Killer is a brilliant, bite-sized piece of no-frills folk music. With a instrument list that begins and ends with voice and guitar (with blink-and-you’ll-miss-it appearances from pedal steel and banjo), it would be easy to assume this EP to be a sparse one. It would also be incorrect. Bridgers fills the record’s soundstage with her warm, inviting guitar work and stellar voice, never allowing the cavernous reverb to overpower her. Much of the richness is owed also to the clever orchestration of the limited forces. She keeps the guitar, for the most part, in its higher, treble-heavy registers. The resulting brightness acts as a foil for the darkness of Bridgers’ tone in her lower melodies and compliments her brilliance as she reaches into higher passages. Bridgers herself hits the vocal sweet spot. It’s a beautiful instrument that she manages to stonewash with just the right amount of grit, especially when her lyrics call for that little bit of dirt.

Each of the three songs — economically titled “Killer,” “Georgia,” and “Steamroller” — possess strong ties to the folk and singer/songwriter traditions. Bridgers’ impeccable performance, nuanced lyrics, and slight deviations from the norm make sure she’s always on the right side of the razor thin line between tried-and-true and tired. I’ll highlight “Steamroller” in particular, if only because it begins as one kind of song then effortlessly pivots its tone and tenor to a completely new place. It begins as a moribund lament: “[sadness] hits me like a sickness/Or a steamroller/Makes me want to lay down/And get run over.” The next line, “But then I see you/Always smiling/Makes me want to touch you/Keep from dying” reveals it to be something more akin to a love song. It’s an ode to someone who allows Bridgers to find her way out of those dark moments — a wonderful, unexpected turn from a potentially morose ballad to the lone moment of joy on the EP.
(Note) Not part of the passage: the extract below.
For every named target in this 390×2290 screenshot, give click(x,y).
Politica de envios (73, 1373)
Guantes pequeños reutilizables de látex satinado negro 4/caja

As I listened to Killer I kept wishing there was more of it. Bridgers’ music is not necessarily groundbreaking, but it’s so impressive in its craft and irresistible in its honesty. Each of the three songs is a masterclass in folk songwriting with the emotional weight behind it to move beyond mere exercise. They remind me of Noah Gundersen, whose stripped down material is equally stunning in its simple perfection. As an EP, Killer does its job perfectly; it’s a musical amuse bouchedesigned to excite listeners in the spaces between LP releases — or, in this case, before a debut album. I’ll conclude by saying this: if your only complaint about a record is that there isn’t more of it, you’ve probably got something pretty special on your hands.

I hope we’ll get to hear more from Phoebe Bridgers sooner rather than later.